Как только я оказался в Палестине, сведения обо мне поступили в английскую разведку. Они знали о моей работе в Польше и на Украине. Украинские националисты англичан в то время не интересовали. Я автоматически вышел из игры, затеянной Канарисом-Зибертом. Маккензи, который все это время, пока я пребывал в Палестине, "опекал" меня, не без основания полагал, что я больше нужен "Хагане" и ее "ударным ротам". Англичане дали мне возможность осуществить операцию, а вот - "Самсон" стал рассыпаться уже тогда, когда агент Абвера Аба-Хусейн оказался в руках еврейских патриотов.
Тогда зачем меня арестовали и продержали почти две недели в крепости Акко? Оказалось, англичане таким образом давили на лидеров "Пальмаха", вынудив их поделиться важными показаниями Хусейна. Не исключалось, что Маккензи в моем лице хотел иметь "своего человека" в "Хагане".
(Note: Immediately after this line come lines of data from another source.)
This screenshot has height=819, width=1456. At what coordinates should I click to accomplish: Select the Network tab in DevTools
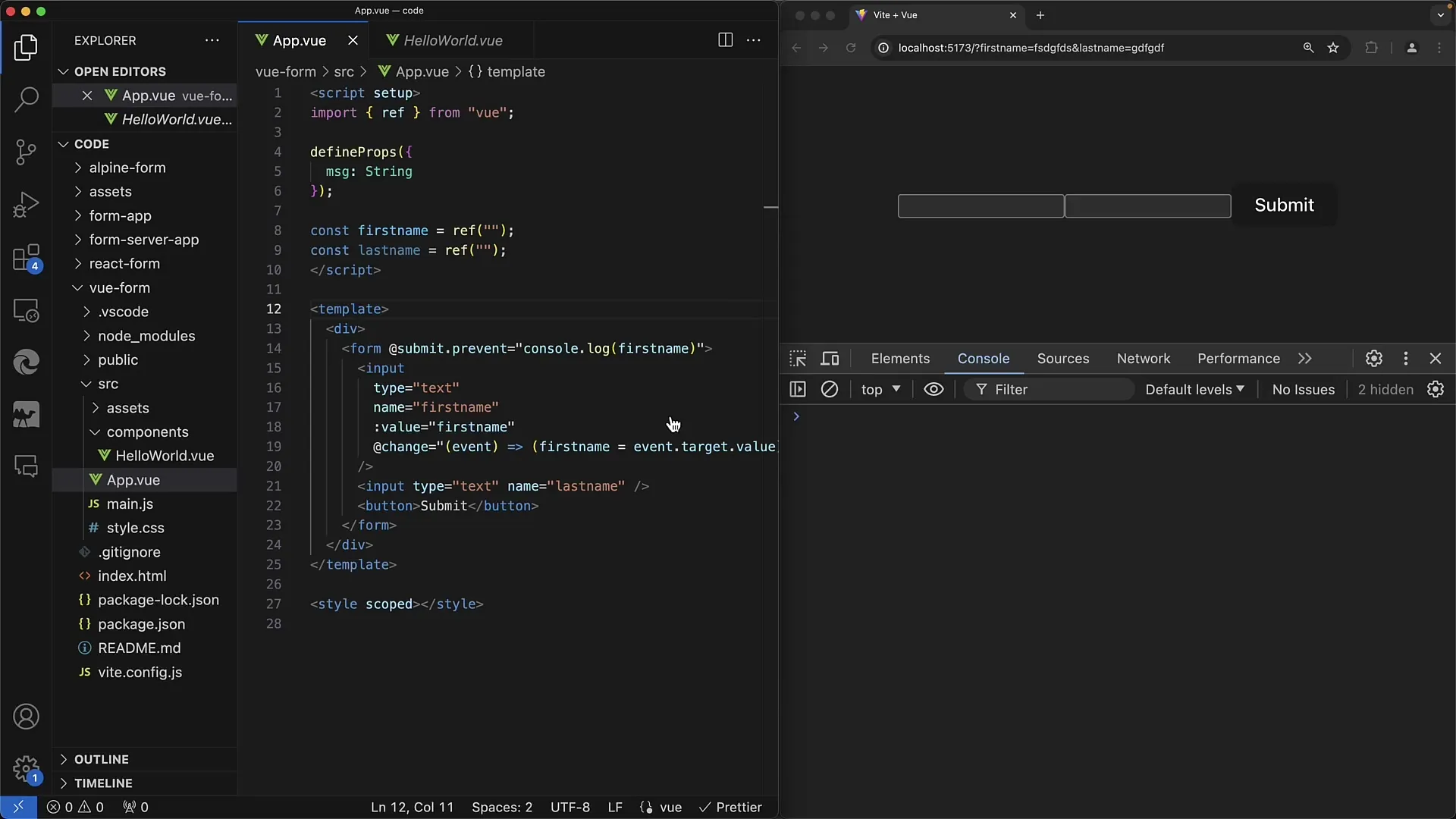[x=1143, y=358]
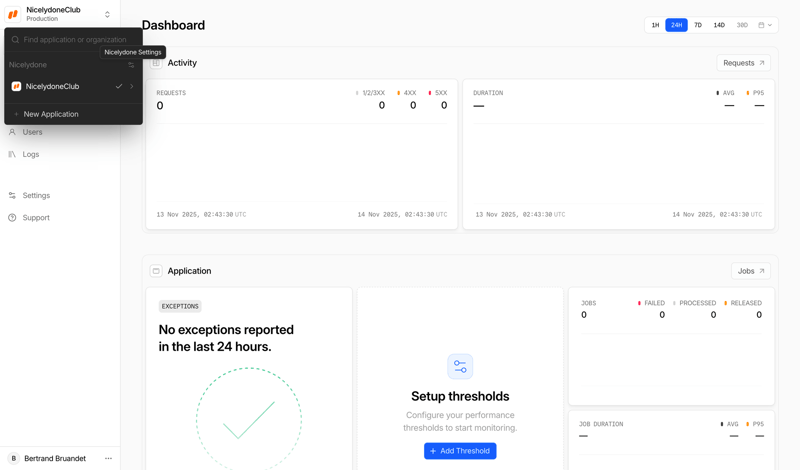Open Nicelydone organization settings icon
800x470 pixels.
click(x=131, y=65)
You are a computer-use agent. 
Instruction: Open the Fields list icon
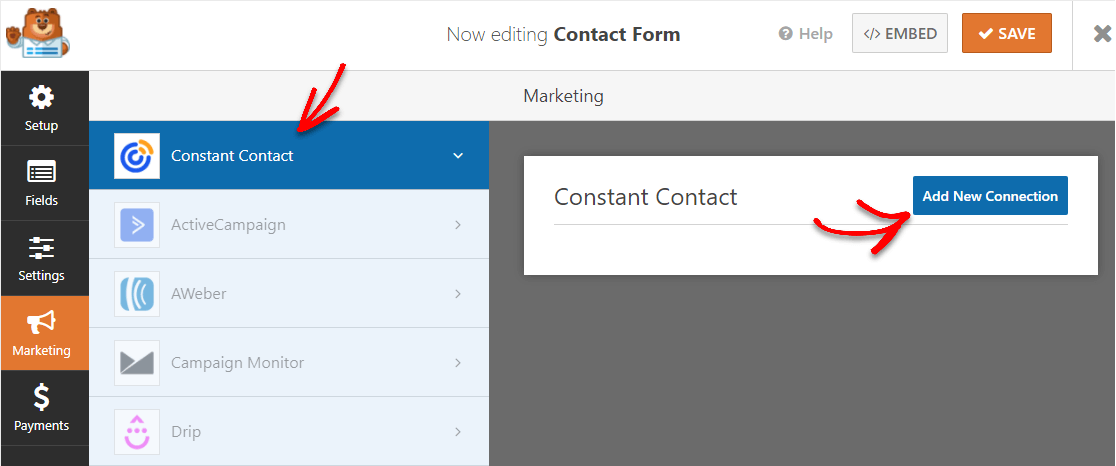coord(41,172)
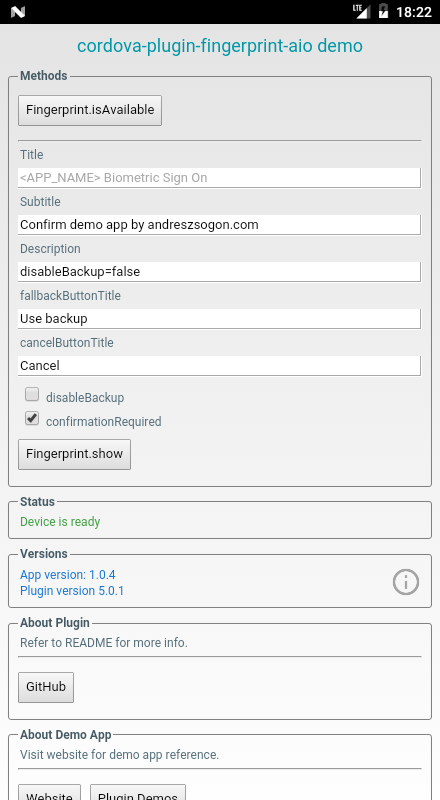Click the Fingerprint.isAvailable button

click(90, 110)
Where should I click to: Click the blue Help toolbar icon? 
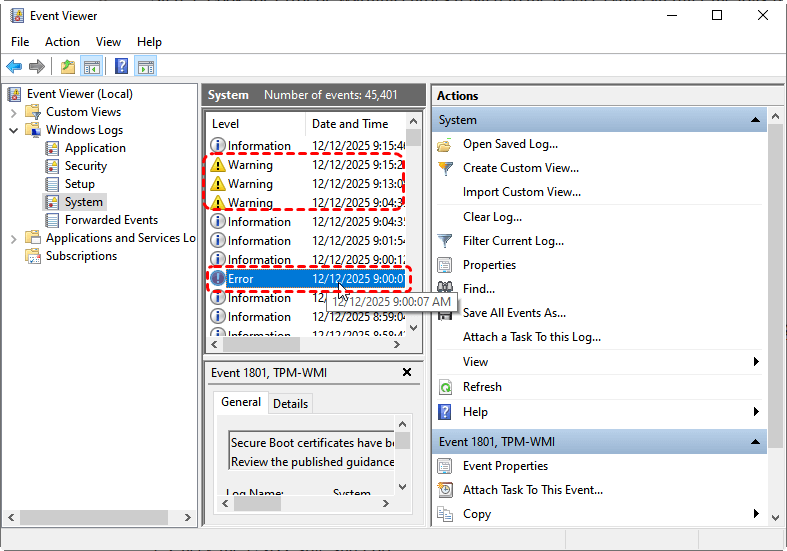click(120, 67)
Я прекрасно понимал: "Хагана" и английские власти - только временные союзники, и между ними не могут быть совершенно доверительные отношения. Британские агенты, как, кстати сказать, и советские, действовали в Палестине повсюду: на фабриках и сельскохозяйственных коммунах, в военизированных лагерях и в университетской аудитории... Но и евреи не сидели сложа руки. "Пальмаховцы", пожалуй, были еще более информированными. Им сочувствовало большинство еврейского населения страны; даже среди английских военнослужащих у них оказались настоящие друзья. Только их было очень немного.
Как говорил выше, после удачного захвата Абы-Хусейна я планировал возвратиться в лагерь, расположенный в пустыне Негев. Однако Эдди Эппельбаум сообщил: разрабатывается новая акция, в которой мне предлагали принять активное участие. Началась подготовка к новой операции.